▶ _Passage provided_:
· · · · ·

The future of business practice after Covid-19
I wrote last week suggesting that universal business practice and operations might change once the Covid-19 threat is over. I had in mind when I wrote the piece whether working from home, aided with new technology, would catch on and become the norm allowing companies and businesses to cut down on their overheads and improve profits.
Reading a piece by Chad Bray in the South China Morning Post today I see Mr. Bray is thinking much on the same lines although he has taken my thinking much further by mentioning business investment in more expansive terms.
His article which carried the heading, ‘Will business investing ever return to normal after the coronavius pandemic changed everything?”
Here are just a few extracts of what Mr.; Bray had to say, quote:
“The global economy is teetering on the brink of a historically deep recession as tens of millions of people find themselves out of work and hundreds of millions more are trapped at home as major cities from New York to Singapore implement strict measures to try to control the coronavirus pandemic.
“The resulting strain on businesses spawned wild gesticulations in financial markets " the S&P 500 plummeted as much as 34 per cent from its all-time high set nearly two months ago " and left many investors unsure where to put their money.
“Even if markets rally sharply when containment measures are lifted, the world may never be the same, requiring investors to rethink their bets on the future and companies to reconsider their business models, analysts and investment strategists said.
"What we are doing is subjecting a major part of the global population to a completely different lifestyle. If we do this for a few months, folks are going to get used to it," Lee said. "Depending on how long these containment measures are in place, is it long enough that economic prospects for some companies that are at risk today may continue to be irreversibly changed over the longer term."
“The coronavirus, known as SARS-CoV-2, has infected more than 1.8 million people around the globe since the first cases emerged in November. It has severely disrupted industries from airlines to car makers as fewer people are travelling and factories are closed during the health crisis.
The International Monetary Fund, which is expected to unveil its latest world economic outlook on Tuesday, said last week that it forecasts a global recession as bad or worse than the global financial crisis in 2008.

· · · · ·

▶ _Given data_:

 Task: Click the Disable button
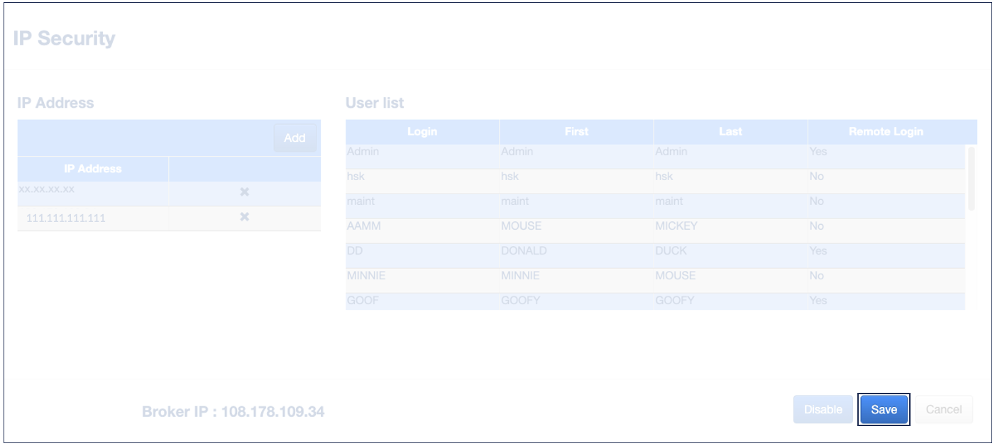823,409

· · · · ·

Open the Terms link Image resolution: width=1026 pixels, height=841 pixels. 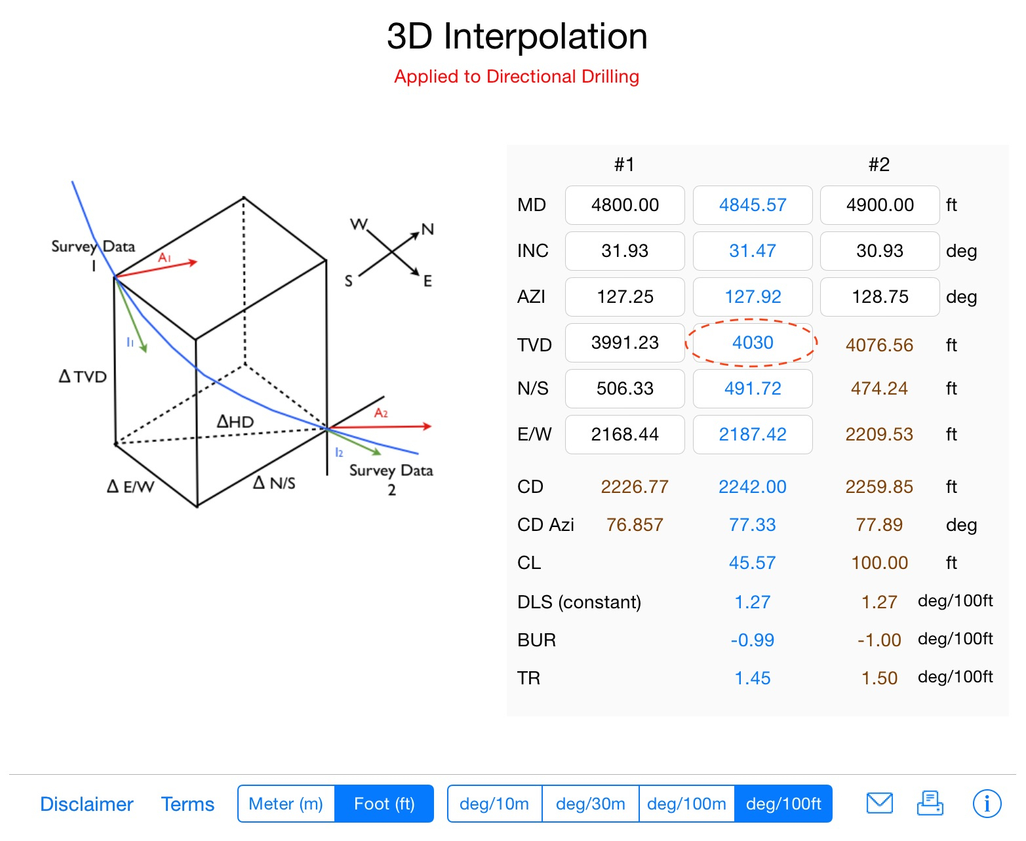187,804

· · · · ·

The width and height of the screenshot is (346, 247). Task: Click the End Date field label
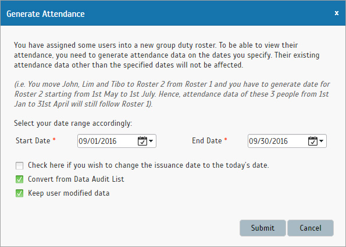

· · · · ·

▶ _What the task requires_:
According to the post on business practice after Covid-19, how far did the S&P 500 fall from its all-time high? Rely only on the post about business practice after Covid-19, not on the listing.

▶ _Problem solution_:
As much as 34 percent.